↓↓↓

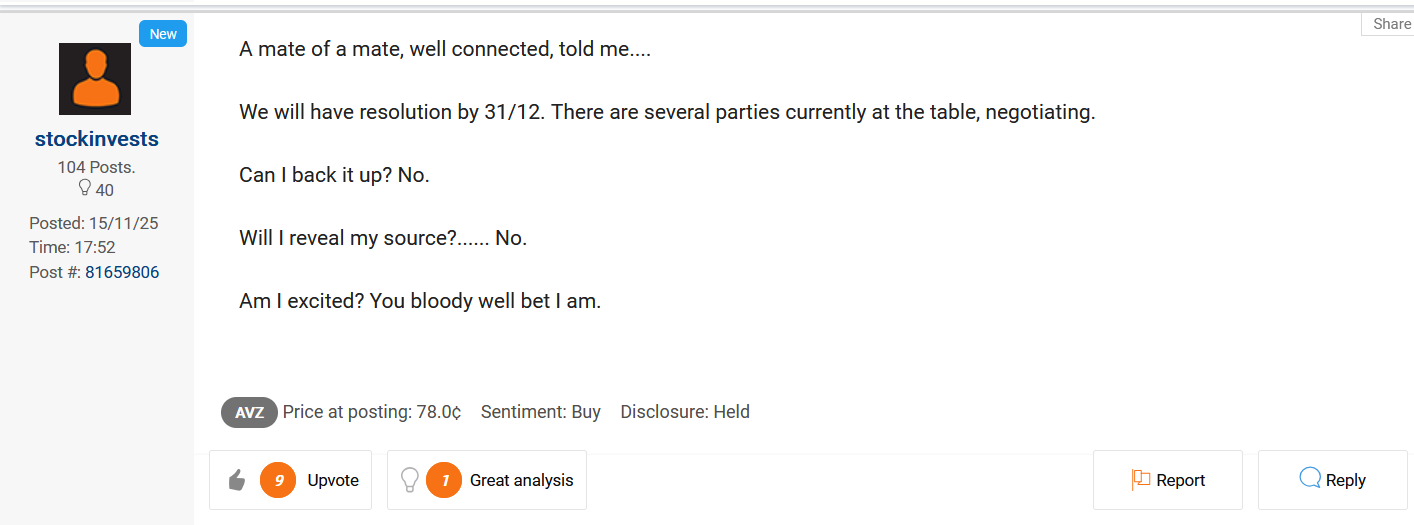This screenshot has height=525, width=1414.
Task: Click the thumbs-up icon
Action: [x=237, y=481]
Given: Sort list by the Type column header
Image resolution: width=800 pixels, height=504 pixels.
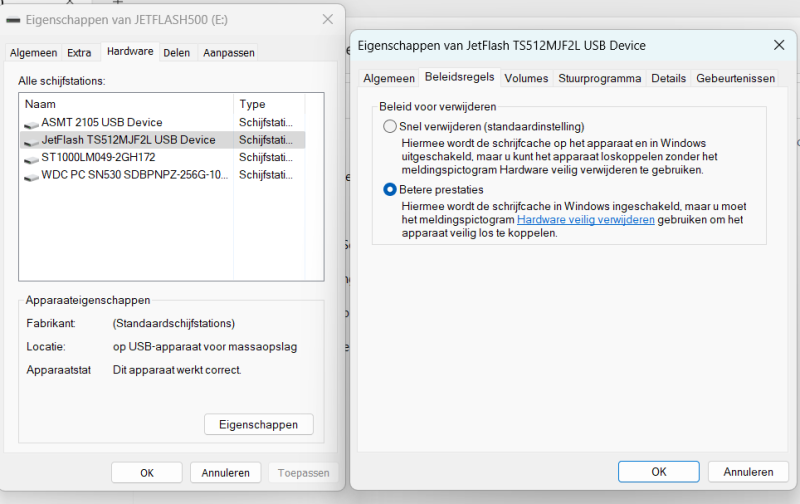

↑↑↑

Once the line containing "Given: Sort list by the Type column header" is found, transcribe it and every line after it to the end of the records, exactly and with no pictures.

Given: Sort list by the Type column header
Image resolution: width=800 pixels, height=504 pixels.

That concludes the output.